• What is expected
Would you write out all the records again, exactly?

[Stored data]
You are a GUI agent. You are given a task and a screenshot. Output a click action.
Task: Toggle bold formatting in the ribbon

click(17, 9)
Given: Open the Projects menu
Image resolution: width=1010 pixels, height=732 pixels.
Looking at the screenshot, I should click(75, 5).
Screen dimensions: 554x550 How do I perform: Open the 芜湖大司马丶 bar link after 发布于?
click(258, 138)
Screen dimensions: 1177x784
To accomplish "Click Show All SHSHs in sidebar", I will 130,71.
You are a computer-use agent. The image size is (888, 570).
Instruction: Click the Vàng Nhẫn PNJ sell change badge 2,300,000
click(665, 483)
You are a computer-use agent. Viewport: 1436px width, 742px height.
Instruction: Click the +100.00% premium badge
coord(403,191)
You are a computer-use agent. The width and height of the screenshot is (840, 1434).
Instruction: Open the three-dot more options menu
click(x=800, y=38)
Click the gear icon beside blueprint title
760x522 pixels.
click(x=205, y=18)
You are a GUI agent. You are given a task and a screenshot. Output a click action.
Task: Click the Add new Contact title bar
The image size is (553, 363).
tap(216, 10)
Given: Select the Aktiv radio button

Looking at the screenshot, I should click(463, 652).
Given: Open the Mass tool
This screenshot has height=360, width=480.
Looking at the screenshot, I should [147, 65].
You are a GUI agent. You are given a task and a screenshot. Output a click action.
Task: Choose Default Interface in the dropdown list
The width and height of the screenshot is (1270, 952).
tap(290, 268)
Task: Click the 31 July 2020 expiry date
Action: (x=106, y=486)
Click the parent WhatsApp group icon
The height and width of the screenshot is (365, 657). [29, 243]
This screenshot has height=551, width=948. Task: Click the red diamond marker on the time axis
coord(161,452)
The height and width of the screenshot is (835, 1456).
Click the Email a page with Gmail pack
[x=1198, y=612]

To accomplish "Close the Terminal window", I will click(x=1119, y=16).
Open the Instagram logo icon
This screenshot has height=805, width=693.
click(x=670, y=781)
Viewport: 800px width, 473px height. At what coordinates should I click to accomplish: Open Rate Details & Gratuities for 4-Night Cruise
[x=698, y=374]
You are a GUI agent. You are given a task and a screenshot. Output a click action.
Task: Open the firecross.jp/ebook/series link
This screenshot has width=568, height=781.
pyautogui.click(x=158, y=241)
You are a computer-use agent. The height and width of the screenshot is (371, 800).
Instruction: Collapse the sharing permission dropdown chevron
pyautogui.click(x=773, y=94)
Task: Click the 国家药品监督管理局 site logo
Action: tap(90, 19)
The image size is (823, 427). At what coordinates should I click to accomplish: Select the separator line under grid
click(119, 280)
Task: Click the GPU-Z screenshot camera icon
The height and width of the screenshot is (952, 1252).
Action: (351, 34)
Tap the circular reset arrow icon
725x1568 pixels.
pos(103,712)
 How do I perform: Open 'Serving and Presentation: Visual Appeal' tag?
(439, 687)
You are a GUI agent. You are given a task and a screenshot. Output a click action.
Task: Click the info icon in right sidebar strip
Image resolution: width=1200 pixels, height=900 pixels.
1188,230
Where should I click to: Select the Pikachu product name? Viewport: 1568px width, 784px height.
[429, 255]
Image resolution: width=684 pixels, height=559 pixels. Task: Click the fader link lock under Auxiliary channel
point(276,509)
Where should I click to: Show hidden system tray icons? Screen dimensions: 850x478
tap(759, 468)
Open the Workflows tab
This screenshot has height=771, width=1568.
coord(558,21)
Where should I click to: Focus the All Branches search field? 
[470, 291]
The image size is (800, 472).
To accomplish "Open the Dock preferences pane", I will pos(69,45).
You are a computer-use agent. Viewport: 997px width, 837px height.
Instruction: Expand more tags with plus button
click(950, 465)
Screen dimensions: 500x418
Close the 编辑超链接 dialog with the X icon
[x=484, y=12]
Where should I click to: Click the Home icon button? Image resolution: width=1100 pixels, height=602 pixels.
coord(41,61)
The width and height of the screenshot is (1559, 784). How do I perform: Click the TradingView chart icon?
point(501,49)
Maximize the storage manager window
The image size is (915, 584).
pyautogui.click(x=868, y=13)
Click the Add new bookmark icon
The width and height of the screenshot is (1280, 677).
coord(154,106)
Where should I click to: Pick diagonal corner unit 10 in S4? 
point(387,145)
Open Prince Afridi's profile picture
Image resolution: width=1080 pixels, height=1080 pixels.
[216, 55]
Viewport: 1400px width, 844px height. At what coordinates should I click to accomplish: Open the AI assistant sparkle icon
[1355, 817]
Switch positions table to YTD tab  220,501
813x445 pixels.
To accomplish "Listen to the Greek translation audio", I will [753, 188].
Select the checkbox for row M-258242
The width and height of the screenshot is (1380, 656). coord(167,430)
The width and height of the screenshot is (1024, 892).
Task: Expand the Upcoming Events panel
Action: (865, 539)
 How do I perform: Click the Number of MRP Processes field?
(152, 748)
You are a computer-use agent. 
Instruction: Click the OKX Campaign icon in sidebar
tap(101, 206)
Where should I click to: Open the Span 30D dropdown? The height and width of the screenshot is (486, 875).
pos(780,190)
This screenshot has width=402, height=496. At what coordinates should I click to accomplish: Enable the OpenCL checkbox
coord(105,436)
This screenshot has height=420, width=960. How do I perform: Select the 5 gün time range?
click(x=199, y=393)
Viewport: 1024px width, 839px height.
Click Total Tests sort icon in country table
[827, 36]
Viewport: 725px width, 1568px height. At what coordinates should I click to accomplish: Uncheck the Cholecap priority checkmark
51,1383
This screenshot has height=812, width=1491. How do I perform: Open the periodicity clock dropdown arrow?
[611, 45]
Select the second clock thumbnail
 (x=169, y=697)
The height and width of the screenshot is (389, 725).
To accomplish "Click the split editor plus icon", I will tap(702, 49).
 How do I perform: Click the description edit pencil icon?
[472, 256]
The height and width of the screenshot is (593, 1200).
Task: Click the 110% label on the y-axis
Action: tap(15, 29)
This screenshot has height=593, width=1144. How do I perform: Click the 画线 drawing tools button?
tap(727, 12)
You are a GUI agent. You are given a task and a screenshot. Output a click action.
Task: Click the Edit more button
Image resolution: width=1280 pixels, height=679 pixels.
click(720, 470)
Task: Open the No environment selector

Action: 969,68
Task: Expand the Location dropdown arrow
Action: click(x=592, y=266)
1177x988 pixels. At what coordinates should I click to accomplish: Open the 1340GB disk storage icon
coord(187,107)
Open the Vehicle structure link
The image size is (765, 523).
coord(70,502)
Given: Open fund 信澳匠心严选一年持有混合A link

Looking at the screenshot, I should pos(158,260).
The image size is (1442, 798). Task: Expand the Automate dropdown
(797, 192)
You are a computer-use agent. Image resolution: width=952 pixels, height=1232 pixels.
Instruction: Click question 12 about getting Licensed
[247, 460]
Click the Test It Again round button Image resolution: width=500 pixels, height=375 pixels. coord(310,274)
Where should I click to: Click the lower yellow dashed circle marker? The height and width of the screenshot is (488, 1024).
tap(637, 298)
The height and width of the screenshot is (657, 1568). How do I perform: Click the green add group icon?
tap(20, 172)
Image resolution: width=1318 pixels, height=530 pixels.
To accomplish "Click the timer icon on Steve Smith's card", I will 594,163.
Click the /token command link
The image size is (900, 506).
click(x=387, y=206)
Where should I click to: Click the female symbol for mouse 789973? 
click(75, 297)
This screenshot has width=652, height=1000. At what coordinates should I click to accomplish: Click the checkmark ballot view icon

• Solved problem
You are a GUI agent. You are given a task and a screenshot. Output a click action.
Task: Toggle bold formatting in the ribbon

click(17, 9)
Given: Open the Projects menu
Image resolution: width=1010 pixels, height=732 pixels.
Looking at the screenshot, I should click(75, 5).
Screen dimensions: 554x550 How do I perform: Open the 芜湖大司马丶 bar link after 发布于?
click(258, 138)
Screen dimensions: 1177x784
To accomplish "Click Show All SHSHs in sidebar", I will 130,71.
You are a computer-use agent. The image size is (888, 570).
Instruction: Click the Vàng Nhẫn PNJ sell change badge 2,300,000
click(665, 483)
You are a computer-use agent. Viewport: 1436px width, 742px height.
Instruction: Click the +100.00% premium badge
coord(403,191)
You are a computer-use agent. The width and height of the screenshot is (840, 1434).
Instruction: Open the three-dot more options menu
click(x=800, y=38)
Click the gear icon beside blueprint title
760x522 pixels.
click(x=205, y=18)
You are a GUI agent. You are given a task and a screenshot. Output a click action.
Task: Click the Add new Contact title bar
The image size is (553, 363).
tap(216, 10)
Given: Select the Aktiv radio button

Looking at the screenshot, I should click(463, 652).
Given: Open the Mass tool
This screenshot has height=360, width=480.
Looking at the screenshot, I should [147, 65].
You are a GUI agent. You are given a task and a screenshot. Output a click action.
Task: Choose Default Interface in the dropdown list
The width and height of the screenshot is (1270, 952).
tap(290, 268)
Task: Click the 31 July 2020 expiry date
Action: (x=106, y=486)
Click the parent WhatsApp group icon
The height and width of the screenshot is (365, 657). [29, 243]
This screenshot has height=551, width=948. Task: Click the red diamond marker on the time axis
coord(161,452)
The height and width of the screenshot is (835, 1456).
Click the Email a page with Gmail pack
[x=1198, y=612]

To accomplish "Close the Terminal window", I will click(x=1119, y=16).
Open the Instagram logo icon
This screenshot has height=805, width=693.
click(x=670, y=781)
Viewport: 800px width, 473px height. At what coordinates should I click to accomplish: Open Rate Details & Gratuities for 4-Night Cruise
[x=698, y=374]
You are a GUI agent. You are given a task and a screenshot. Output a click action.
Task: Open the firecross.jp/ebook/series link
This screenshot has width=568, height=781.
pyautogui.click(x=158, y=241)
You are a computer-use agent. The height and width of the screenshot is (371, 800).
Instruction: Collapse the sharing permission dropdown chevron
pyautogui.click(x=773, y=94)
Task: Click the 国家药品监督管理局 site logo
Action: tap(90, 19)
The image size is (823, 427). At what coordinates should I click to accomplish: Select the separator line under grid
click(119, 280)
Task: Click the GPU-Z screenshot camera icon
The height and width of the screenshot is (952, 1252).
Action: (351, 34)
Tap the circular reset arrow icon
725x1568 pixels.
pos(103,712)
 How do I perform: Open 'Serving and Presentation: Visual Appeal' tag?
(439, 687)
You are a GUI agent. You are given a task and a screenshot. Output a click action.
Task: Click the info icon in right sidebar strip
Image resolution: width=1200 pixels, height=900 pixels.
1188,230
Where should I click to: Select the Pikachu product name? Viewport: 1568px width, 784px height.
[429, 255]
Image resolution: width=684 pixels, height=559 pixels. Task: Click the fader link lock under Auxiliary channel
point(276,509)
Where should I click to: Show hidden system tray icons? Screen dimensions: 850x478
tap(759, 468)
Open the Workflows tab
This screenshot has height=771, width=1568.
coord(558,21)
Where should I click to: Focus the All Branches search field? 
[470, 291]
The image size is (800, 472).
To accomplish "Open the Dock preferences pane", I will pos(69,45).
You are a computer-use agent. Viewport: 997px width, 837px height.
Instruction: Expand more tags with plus button
click(950, 465)
Screen dimensions: 500x418
Close the 编辑超链接 dialog with the X icon
[x=484, y=12]
Where should I click to: Click the Home icon button? Image resolution: width=1100 pixels, height=602 pixels.
coord(41,61)
The width and height of the screenshot is (1559, 784). How do I perform: Click the TradingView chart icon?
point(501,49)
Maximize the storage manager window
The image size is (915, 584).
pyautogui.click(x=868, y=13)
Click the Add new bookmark icon
The width and height of the screenshot is (1280, 677).
coord(154,106)
Where should I click to: Pick diagonal corner unit 10 in S4? 
point(387,145)
Open Prince Afridi's profile picture
Image resolution: width=1080 pixels, height=1080 pixels.
[216, 55]
Viewport: 1400px width, 844px height. At what coordinates should I click to accomplish: Open the AI assistant sparkle icon
[1355, 817]
Switch positions table to YTD tab  220,501
813x445 pixels.
To accomplish "Listen to the Greek translation audio", I will [753, 188].
Select the checkbox for row M-258242
The width and height of the screenshot is (1380, 656). coord(167,430)
The width and height of the screenshot is (1024, 892).
Task: Expand the Upcoming Events panel
Action: (865, 539)
 How do I perform: Click the Number of MRP Processes field?
(152, 748)
You are a computer-use agent. 
Instruction: Click the OKX Campaign icon in sidebar
tap(101, 206)
Where should I click to: Open the Span 30D dropdown? The height and width of the screenshot is (486, 875).
pos(780,190)
This screenshot has width=402, height=496. At what coordinates should I click to accomplish: Enable the OpenCL checkbox
coord(105,436)
This screenshot has height=420, width=960. How do I perform: Select the 5 gün time range?
click(x=199, y=393)
Viewport: 1024px width, 839px height.
Click Total Tests sort icon in country table
[827, 36]
Viewport: 725px width, 1568px height. At what coordinates should I click to accomplish: Uncheck the Cholecap priority checkmark
51,1383
This screenshot has height=812, width=1491. How do I perform: Open the periodicity clock dropdown arrow?
[611, 45]
Select the second clock thumbnail
 (x=169, y=697)
The height and width of the screenshot is (389, 725).
To accomplish "Click the split editor plus icon", I will tap(702, 49).
 How do I perform: Click the description edit pencil icon?
[472, 256]
The height and width of the screenshot is (593, 1200).
Task: Click the 110% label on the y-axis
Action: tap(15, 29)
This screenshot has height=593, width=1144. How do I perform: Click the 画线 drawing tools button?
tap(727, 12)
You are a GUI agent. You are given a task and a screenshot. Output a click action.
Task: Click the Edit more button
Image resolution: width=1280 pixels, height=679 pixels.
click(720, 470)
Task: Open the No environment selector

Action: 969,68
Task: Expand the Location dropdown arrow
Action: click(x=592, y=266)
1177x988 pixels. At what coordinates should I click to accomplish: Open the 1340GB disk storage icon
coord(187,107)
Open the Vehicle structure link
The image size is (765, 523).
coord(70,502)
Given: Open fund 信澳匠心严选一年持有混合A link

Looking at the screenshot, I should pos(158,260).
The image size is (1442, 798). Task: Expand the Automate dropdown
(797, 192)
You are a computer-use agent. Image resolution: width=952 pixels, height=1232 pixels.
Instruction: Click question 12 about getting Licensed
[247, 460]
Click the Test It Again round button Image resolution: width=500 pixels, height=375 pixels. coord(310,274)
Where should I click to: Click the lower yellow dashed circle marker? The height and width of the screenshot is (488, 1024).
tap(637, 298)
The height and width of the screenshot is (657, 1568). How do I perform: Click the green add group icon?
tap(20, 172)
Image resolution: width=1318 pixels, height=530 pixels.
To accomplish "Click the timer icon on Steve Smith's card", I will 594,163.
Click the /token command link
The image size is (900, 506).
click(x=387, y=206)
Where should I click to: Click the female symbol for mouse 789973? 
click(75, 297)
This screenshot has width=652, height=1000. At what coordinates should I click to accomplish: Click the checkmark ballot view icon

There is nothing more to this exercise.